【コンディトライ・フェルダーシェフ】はらいちごのフレッシュな極上スイーツ
2025.03.18

廿日市市上平良にある洋菓子店「コンディトライ・フェルダーシェフ」は、厳選された材料を使ったケーキや焼き菓子、パンを製造販売する本格ドイツ菓子店。なかでも廿日市市のブランドイチゴ「はらいちご」を使ったスイーツは、多くのファンに愛されている。
「廿日市いちごファーム」のはらいちご

かつて廿日市市平良地区は、イチゴ栽培が盛んな地域だった。しかし生産者の減少により、一時はその文化が衰退。それを復活させるために立ち上がったのが「廿日市いちごファーム」の山本さんだ。
フェルダーシェフのオーナー・田頭シェフもまた、その想いに共感し、開店初期からはらいちごを使用したスイーツ作りに力を入れてきた。20年以上にわたり、山本さんとの信頼関係を築きながら、その年ごとのイチゴの出来に応じて最適なレシピを考案し続けている。

*-*-*

#### [実施タスク]
1. 引用文の記述をもとに、コンディトライ・フェルダーシェフが製造販売している品目をすべて列挙せよ。
2. 引用文のうち、「かつて廿日市市平良地区は、イ」から「なレシピを考案し続けている。」までの範囲（両端の語句を含む）を一字一句変えずに打ち直せ。
3. 引用文について、以下の各問に答えよ。
(a) コンディトライ・フェルダーシェフの所在地はどこか。
(b) はらいちごの文化を復活させるために立ち上がった山本さんは、どこの人物か。
(c) 田頭シェフは山本さんとの信頼関係を何年以上にわたって築いてきたか。

#### [提供データ]

*-*-*

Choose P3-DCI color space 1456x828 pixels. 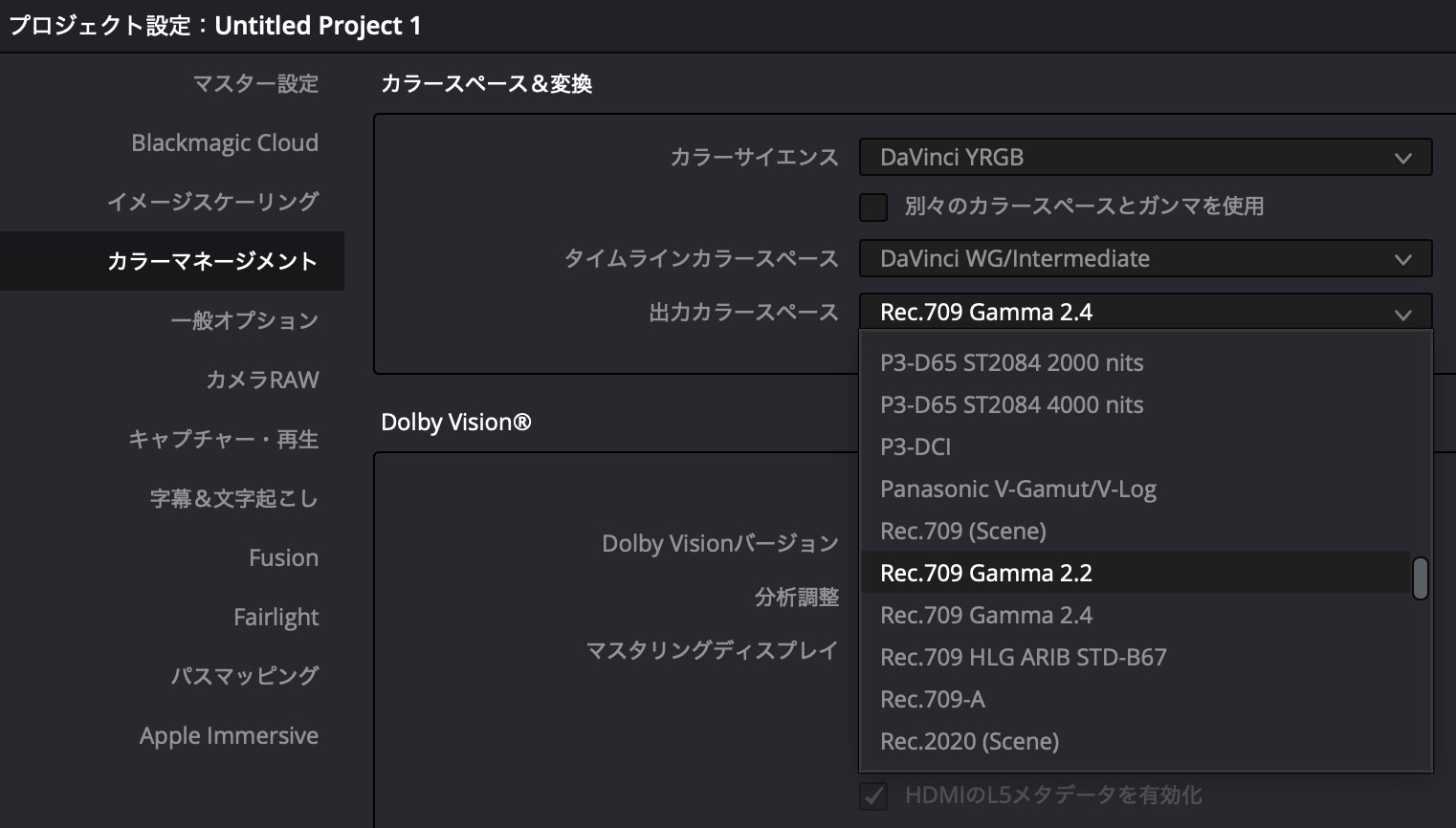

*-*-*

#### [結果]
1.
ケーキ
焼き菓子
パン

2.
かつて廿日市市平良地区は、イチゴ栽培が盛んな地域だった。しかし生産者の減少により、一時はその文化が衰退。それを復活させるために立ち上がったのが「廿日市いちごファーム」の山本さんだ。
フェルダーシェフのオーナー・田頭シェフもまた、その想いに共感し、開店初期からはらいちごを使用したスイーツ作りに力を入れてきた。20年以上にわたり、山本さんとの信頼関係を築きながら、その年ごとのイチゴの出来に応じて最適なレシピを考案し続けている。

3.
(a) 廿日市市上平良
(b) 廿日市いちごファーム
(c) 20年以上